Never pay a “fund recovery” firm
Reporting a scam and claiming reimbursement is
free — a phone call to your bank, Action Fraud, and the Ombudsman. Any company that contacts you offering to “recover your lost money” for a fee is almost always a
second scam targeting people who’ve already been hit. Genuine help never asks for an upfront payment, your card details or remote access. Check anything suspicious with our
scam checker.
Do this now
Lost money to a transfer scam? Phone your bank’s fraud line first — minutes can matter for recalling funds — then report to Action Fraud on 0300 123 2040 (101 in Scotland) and keep the reference.

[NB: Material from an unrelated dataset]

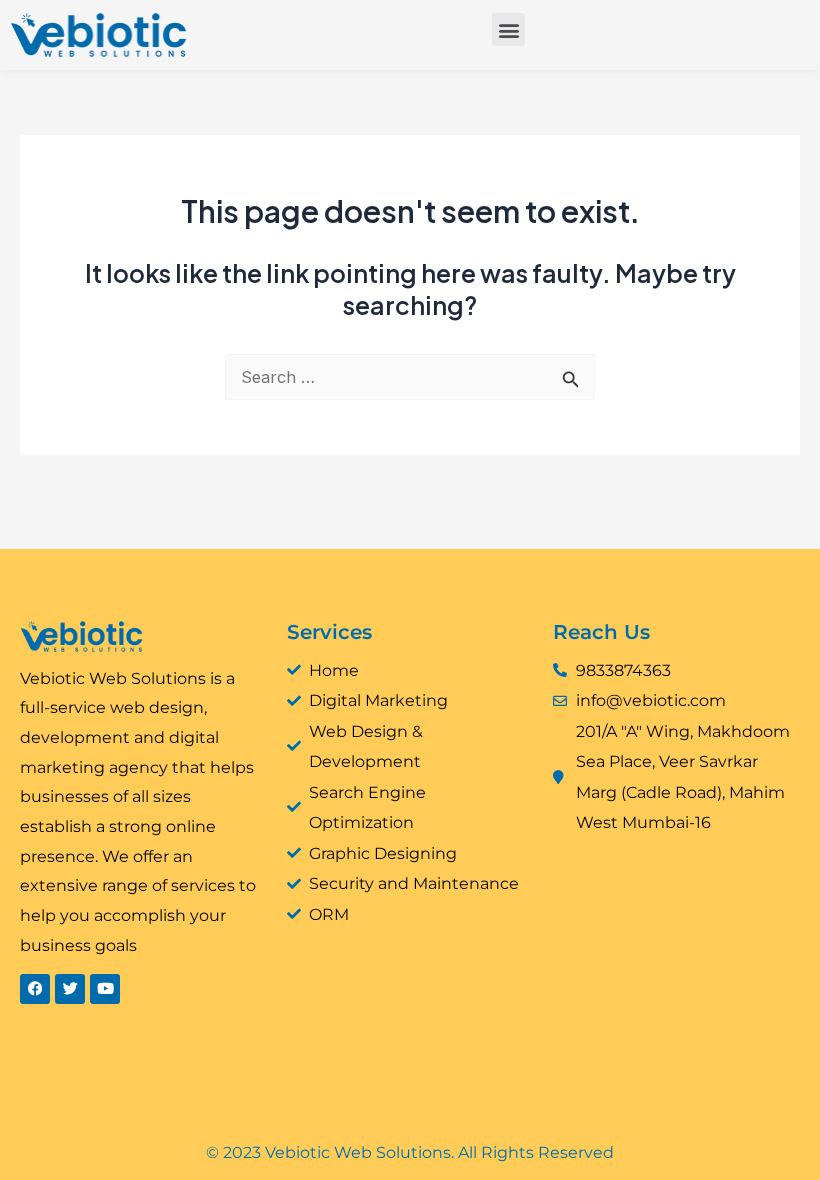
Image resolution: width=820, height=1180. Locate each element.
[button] (508, 29)
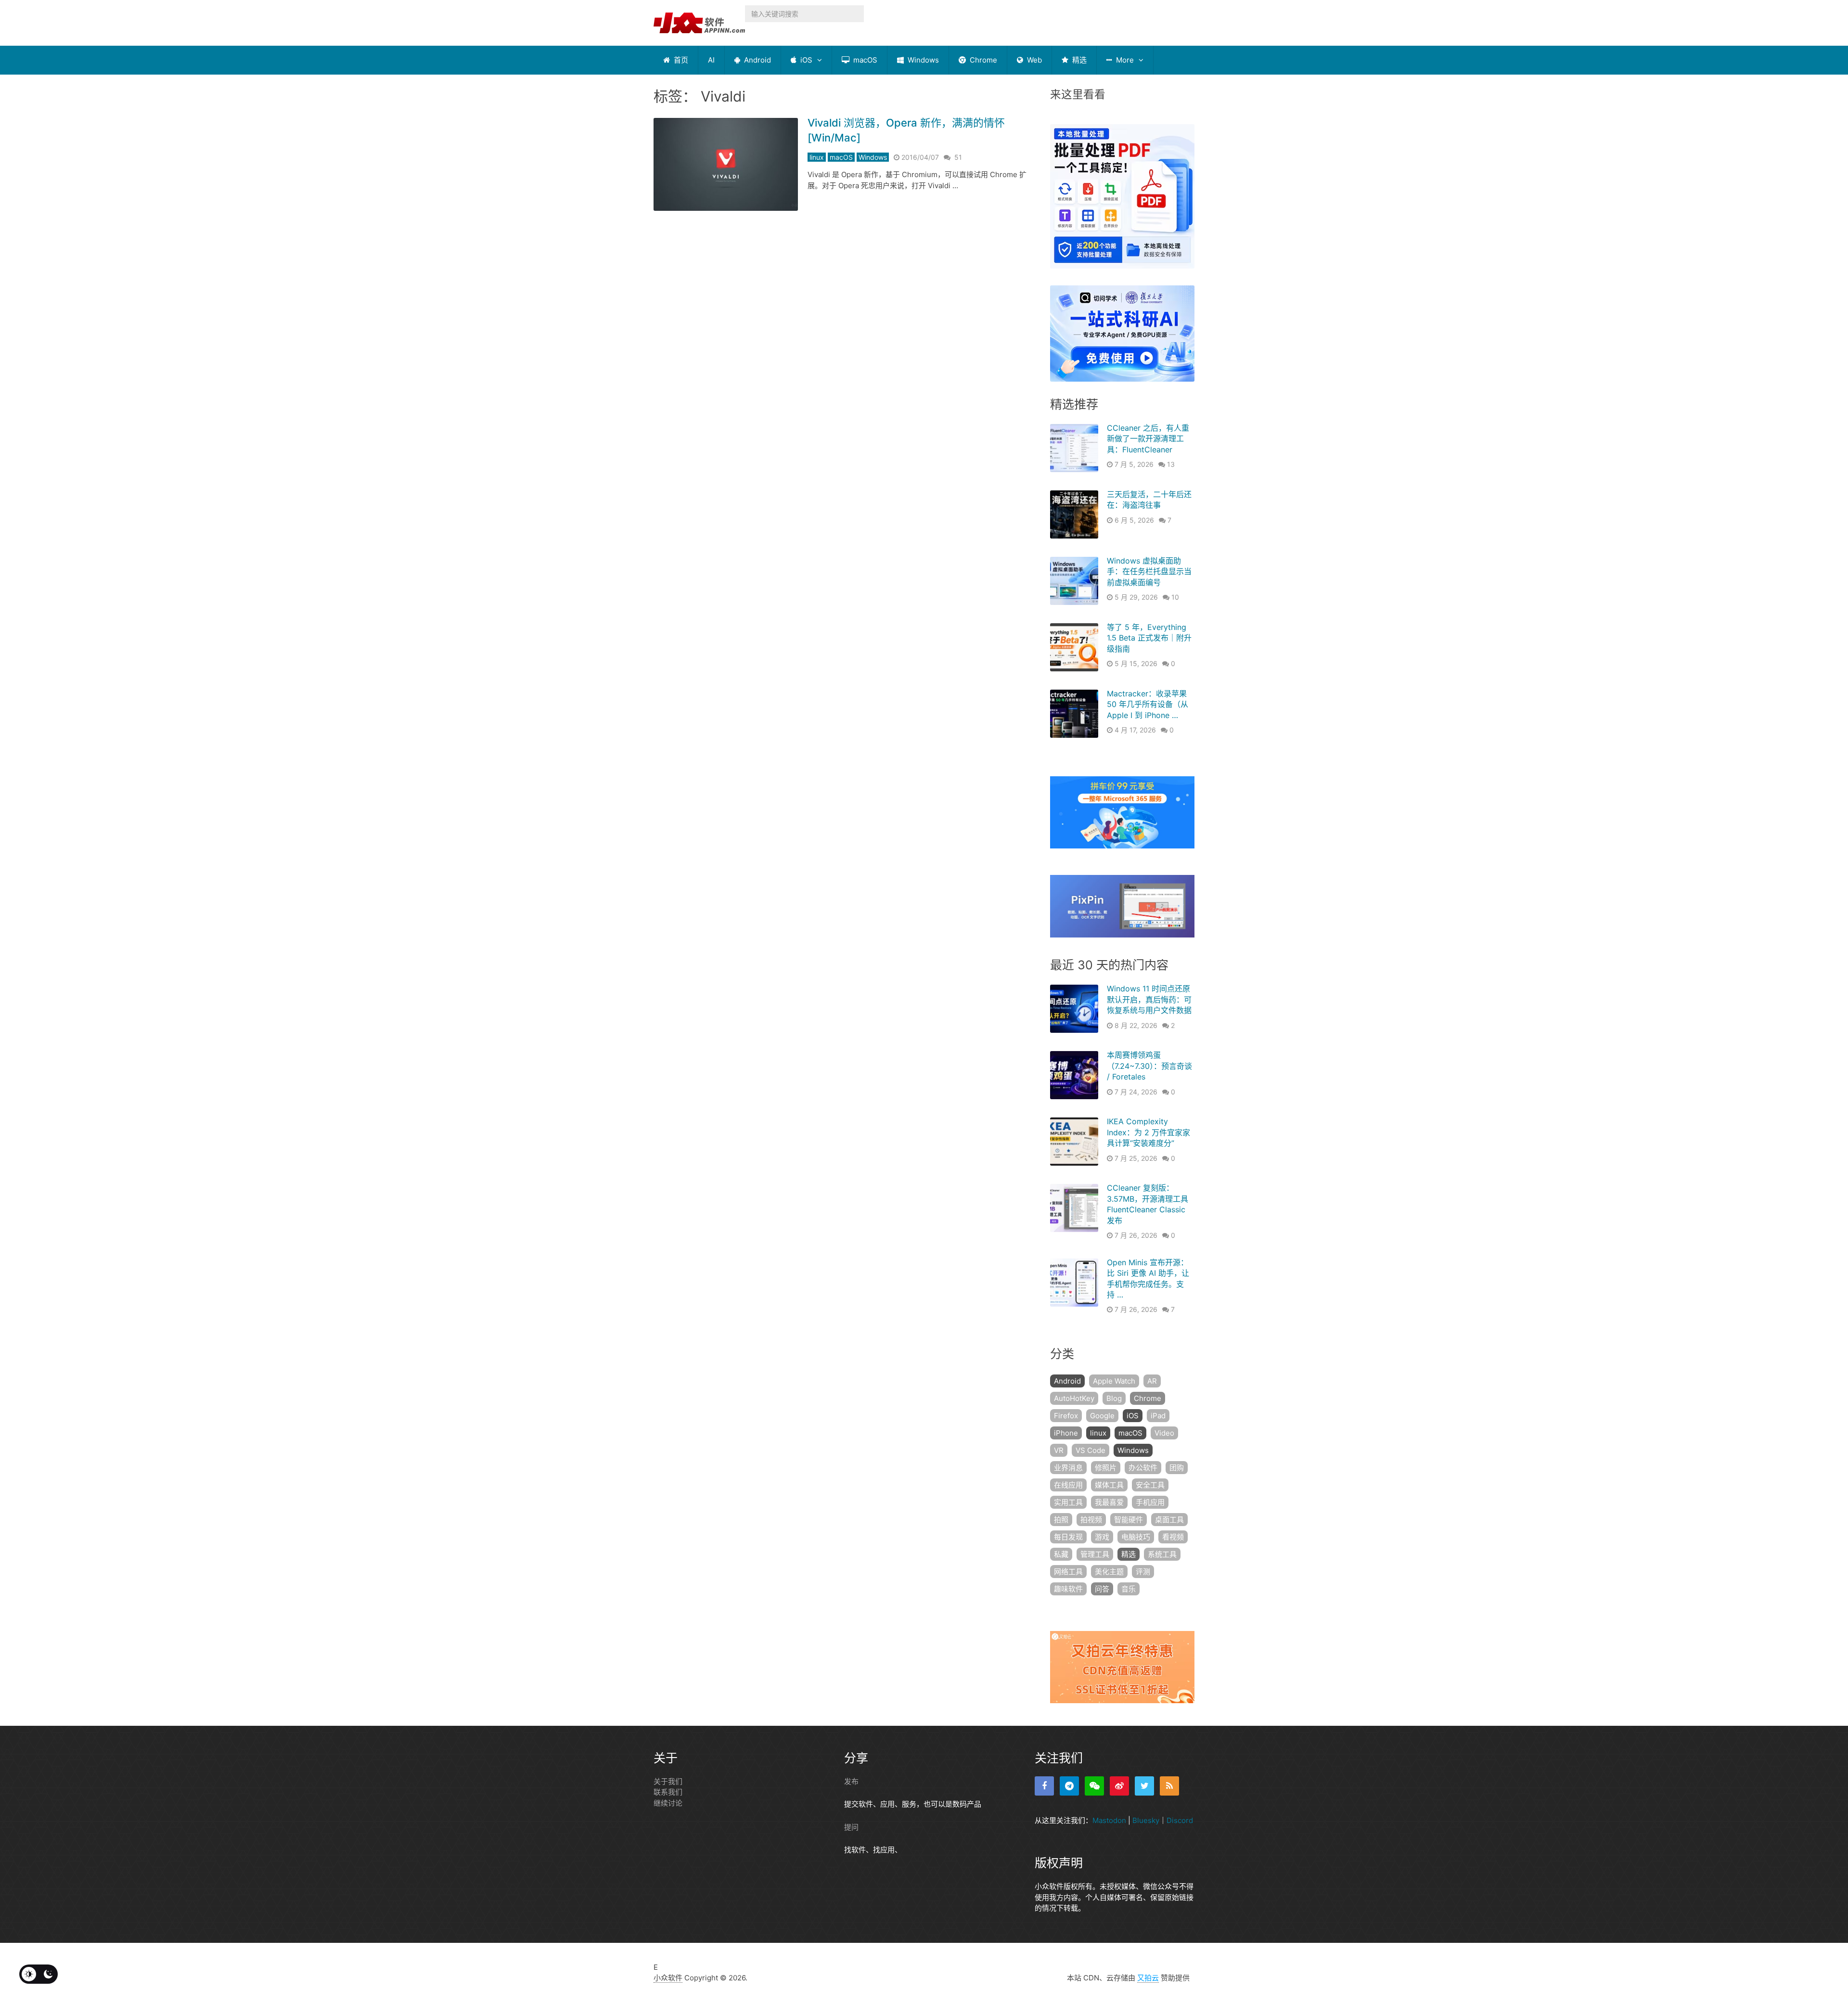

Already been refused? Don’t accept it. Put your complaint in writing, then take it free to the Financial Ombudsman Service within 6 months. If you’re feeling overwhelmed, free help is at Citizens Advice 0808 223 1133.
UK-wide — with one note
The PSR reimbursement scheme covers payments made through UK Faster Payments and CHAPS, so it applies across the UK. Report fraud to Action Fraud (0300 123 2040) in England, Wales and Northern Ireland, or call 101 in Scotland, where Police Scotland is the route.